Screen-element location data:
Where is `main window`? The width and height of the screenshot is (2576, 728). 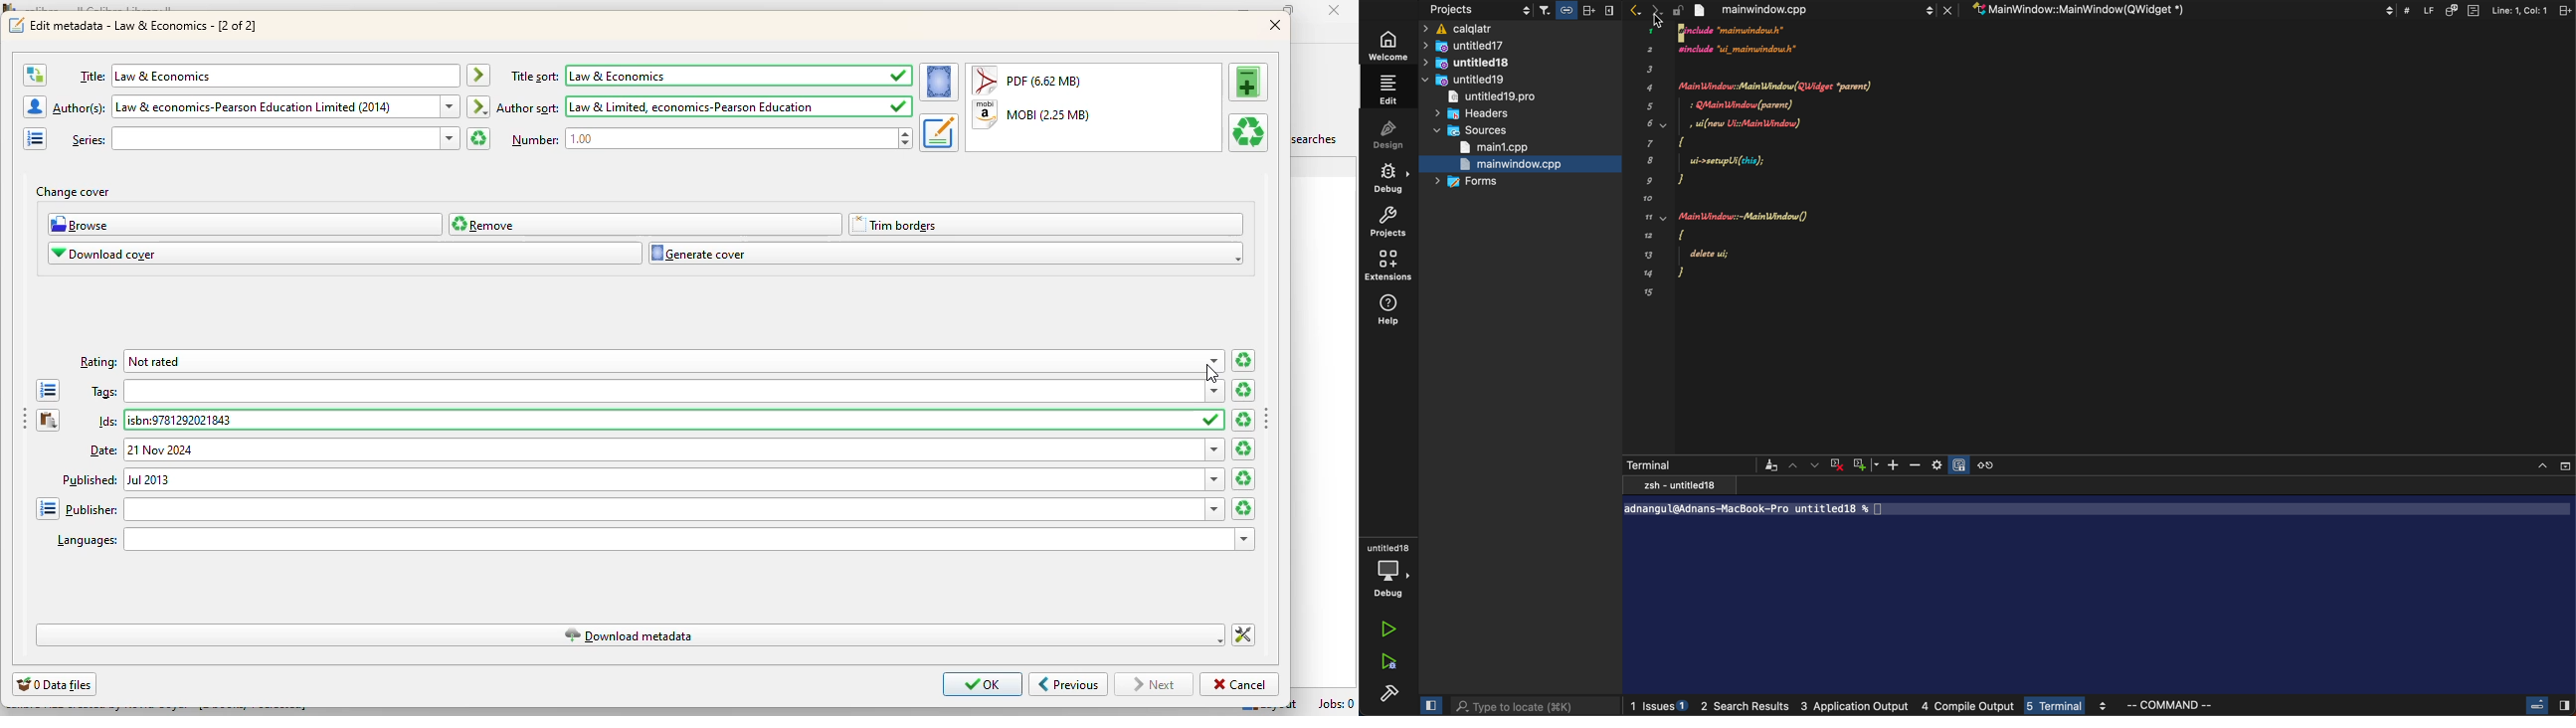
main window is located at coordinates (1814, 8).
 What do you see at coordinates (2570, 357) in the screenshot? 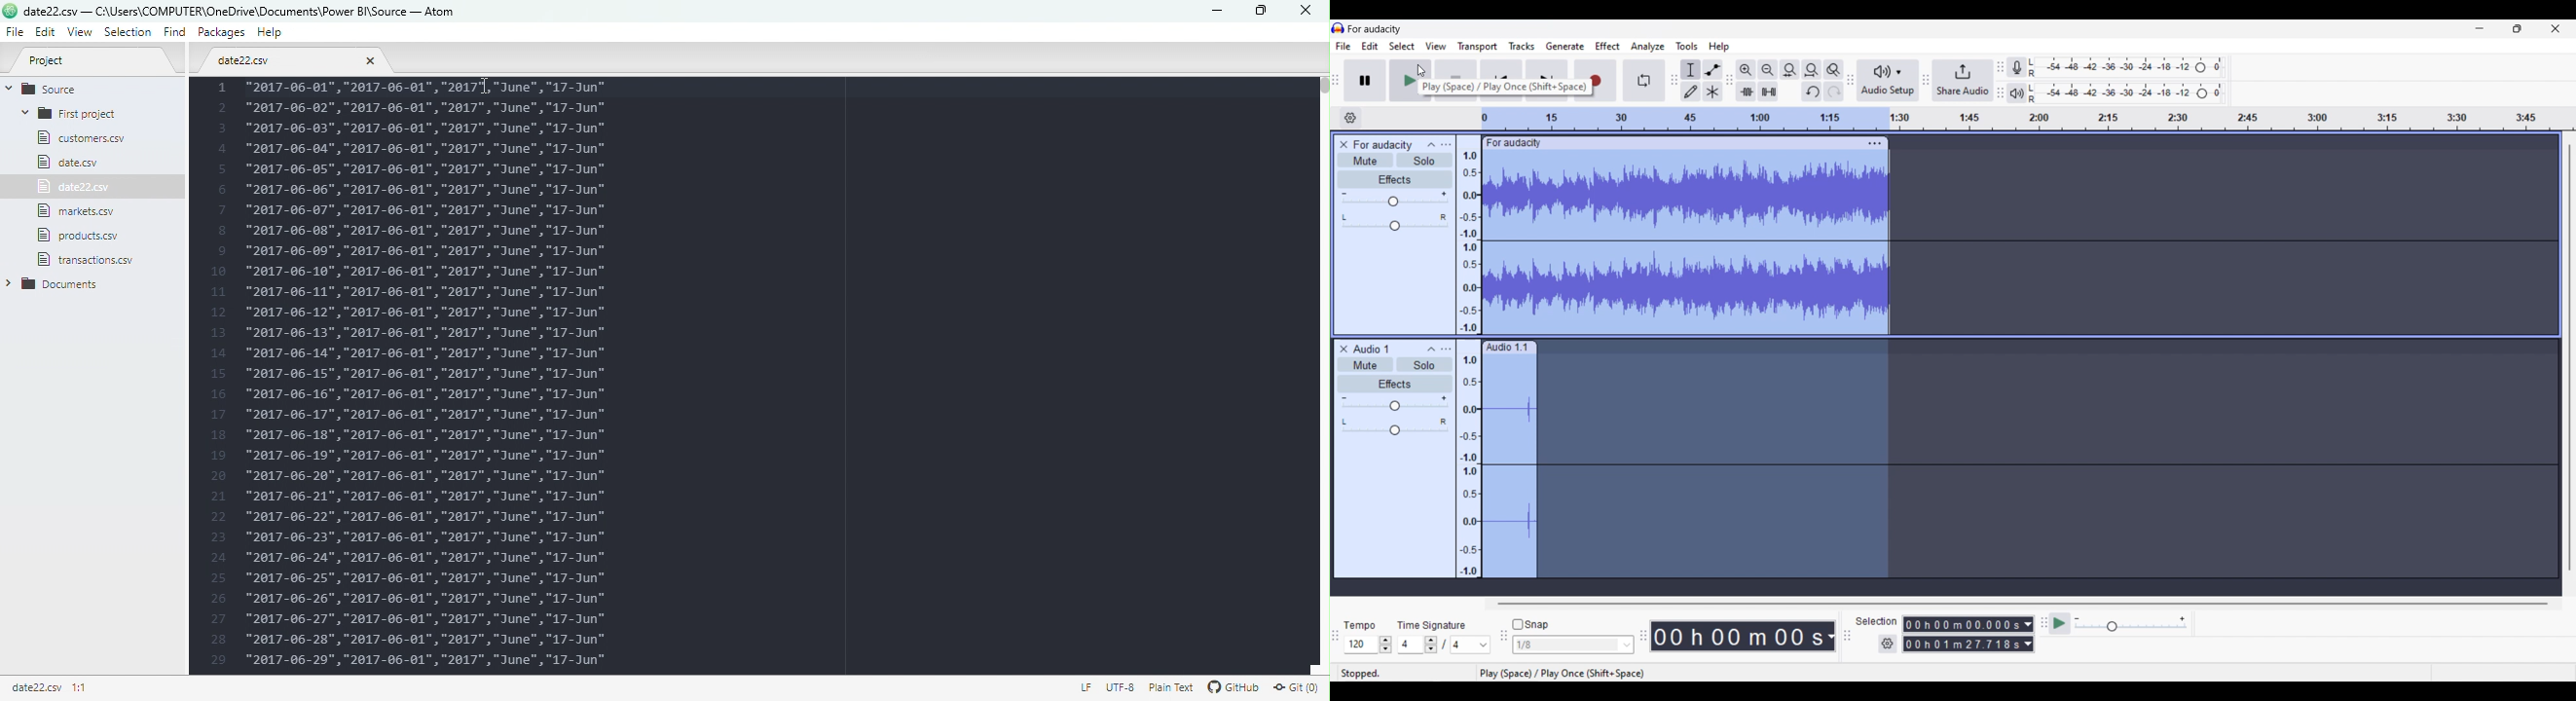
I see `Vertical slide bar` at bounding box center [2570, 357].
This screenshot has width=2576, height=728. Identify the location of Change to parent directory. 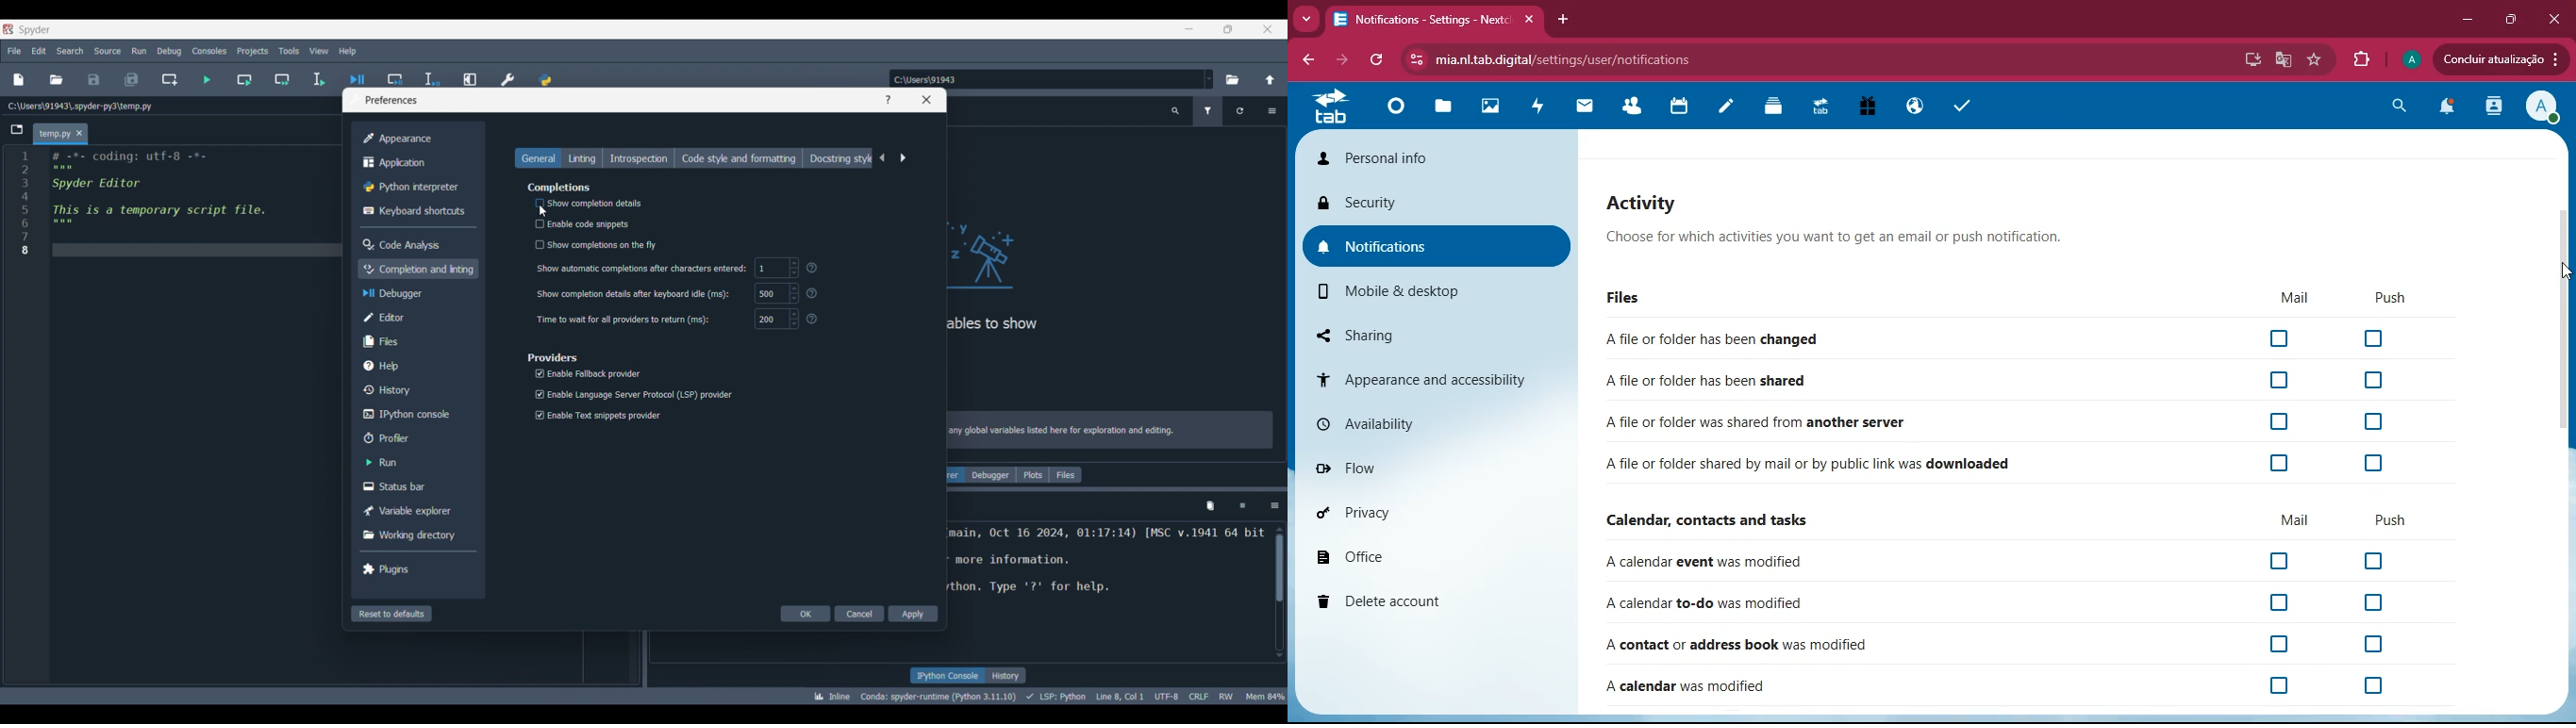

◆ Direction
In the data above, rename "screenshot" to "screen capture" wherever it appears and write every line out again with nothing else altered. Leave the pictures out of your answer.

◆ Answer to this problem
Where is `main window`? The width and height of the screen capture is (2576, 728). 
main window is located at coordinates (1814, 8).
 What do you see at coordinates (2570, 357) in the screen capture? 
I see `Vertical slide bar` at bounding box center [2570, 357].
This screen capture has width=2576, height=728. Identify the location of Change to parent directory. 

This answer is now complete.